Was he out of control? Yes. Did he endanger the player’s safety? Yes. Was it excessive force? Yes. When you slow it down perhaps it’s not as bad, but the referee only gets one look at it. When VAR comes in decisions like that can be reviewed, but I’d support Lee Probert on that red card.
Burnley had a case for a penalty, I thought Janmaat made himself bigger when he handled the ball, and I thought Burnley’s goal was wrongly disallowed.
Ashley Barnes was in an offside position, but he wasn’t involved in an active play. When the Burnley player goes to play the ball forward initially, the Watford player goes to block the ball and that plays Ashley Barnes onside. Lee Probert should have seen that and in my opinion the goal should have stood.
Kevin Friend (Crystal Palace vs Bournemouth)
It was a tale of two penalties for Palace. I don’t think the first one was a penalty, I think Zaha has deceived Kevin Friend and it’s a difficult decision for Kevin. You can see Zaha is already going down and you can see Begovic taking his arms away. He’s deceived the referee by initiating contact, it wasn’t a penalty for me.
I think the second one is a penalty, but the first one not for me. We have to look for consistency now, the FA charged Oumar Niasse, even though there was a little bit of contact with Scott Dann, they’ve got to charge Zaha. We either charge everyone or we don’t charge anyone at all.
Neil Swarbrick (Newcastle United vs Leicester City)
There was two big decisions here too, I thought Matt Ritchie handled the ball before Newcastle’s equaliser, he’s made himself bigger and I think Newcastle were lucky to get away with that.
The foul on Jamie Vardy was a very difficult one for Neil Swarbrick, if you have any doubts whatsoever in that situation you don’t go looking for trouble. If you give a penalty you have to send the defender off for denial of a goal scoring opportunity. I think he’s got a toe to the ball, so I’d have to go with Neil in that situation, it’s a very difficult one to give.
Craig Pawson (Liverpool vs Everton)
I absolutely support Craig in awarding a penalty to Everton. Lovren’s an experienced defender and he gives Calvert-Lewin a shove. Craig has an absolutely fantastic view and you can clearly see the push. I don’t think Liverpool can have any complaints about the penalty.
My gripe is that week in, week out we see Jurgen Klopp continuously berate match officials on the touchline. I’ve mentioned it before, but he doesn’t set a good example to people watching around the world. If you look at Conte, Guardiola and Mourinho, if Mourinho acted the way Klopp does he’d be put in the stands. For some reason they’re accepting this behaviour from Klopp and it’s got to stop. His conduct is becoming improper week in, week out now.

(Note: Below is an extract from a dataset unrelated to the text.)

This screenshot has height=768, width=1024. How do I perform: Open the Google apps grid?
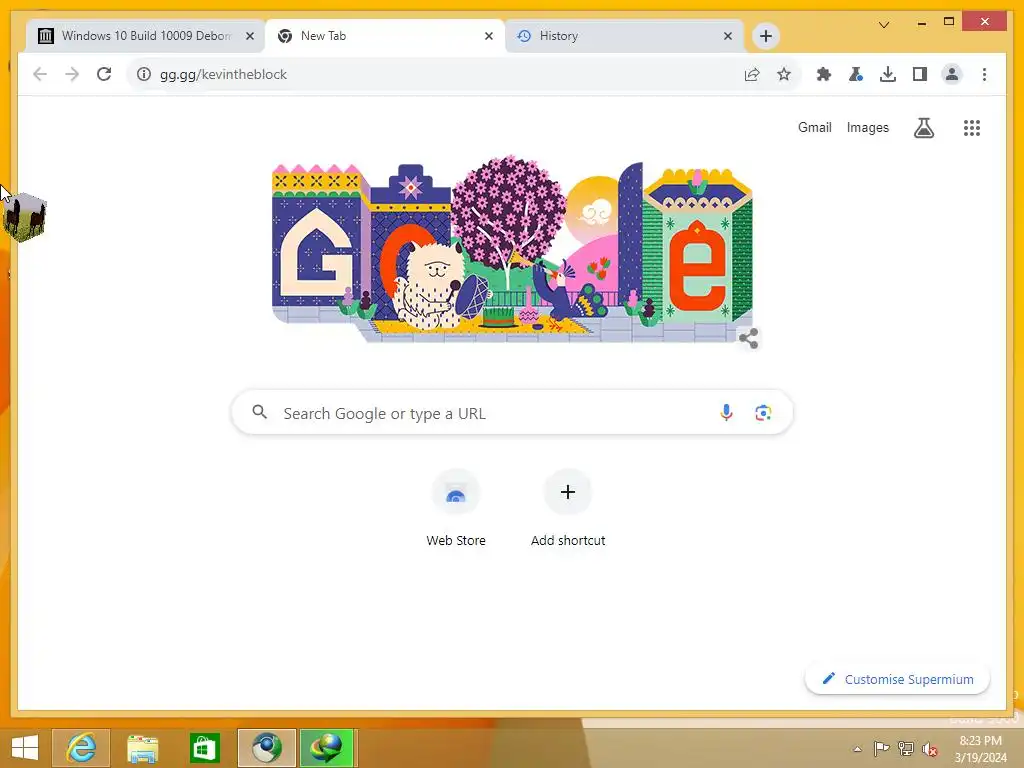[972, 128]
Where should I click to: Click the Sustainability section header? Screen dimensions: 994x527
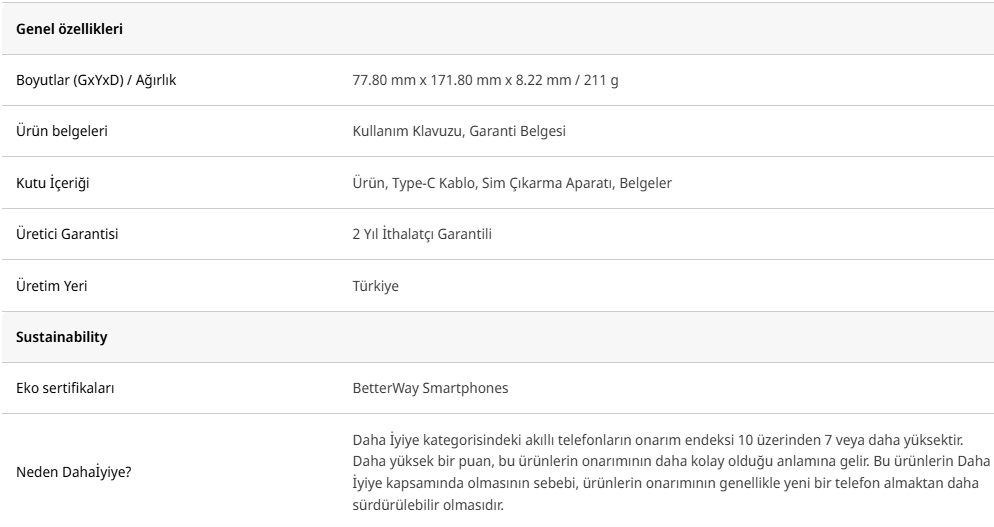(62, 337)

He’s gone straight to the referee after the match to give him an earful and Craig has to be strong enough to report that.
Michael Oliver (Manchester United vs Manchester City)
It wasn’t the fiercest of derbies there’s ever been, but Michael controlled the game well. He got the big decisions, on the whole, correct. But there’s a but, he’s one of our best referees but he sometimes lets the game get away from him.
As an example, David Silva makes a couple of challenges in the second half and it’s a great chance to stamp your authority and slow the game down. Get the yellow card out and slow the game down, because those sort of challenges in that sort of game can lead to retribution. Players start to take the law into their own hands because they feel hard done by, a few more minutes went by before he cautioned Silva.
In my opinion, it wasn’t a penalty on Herrera. I just wish players would go down naturally, why do you have to throw yourself in the air? You put doubt in the referee’s mind, but for consistency Michael has to book Jesus in the first half. If Michael gives a penalty, that goes before the panel and Jesus could get banned, but because he didn’t give anything it won’t get looked at. If we’re going to rid the game of this disease, then we need to dishing out retrospective action even if a player doesn’t gain an advantage. Otherwise, we’re never going to stamp diving and simulation out.